#### [REQUIREMENT]
Set down exactly the lines from the one containing "Click the blue" through the last line of the data below, and no others.

[Entries taken from a collection]
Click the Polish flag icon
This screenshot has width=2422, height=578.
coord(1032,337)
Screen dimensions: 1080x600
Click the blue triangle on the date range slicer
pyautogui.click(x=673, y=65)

#### [OUTPUT]
Click the blue triangle on the date range slicer
pyautogui.click(x=673, y=65)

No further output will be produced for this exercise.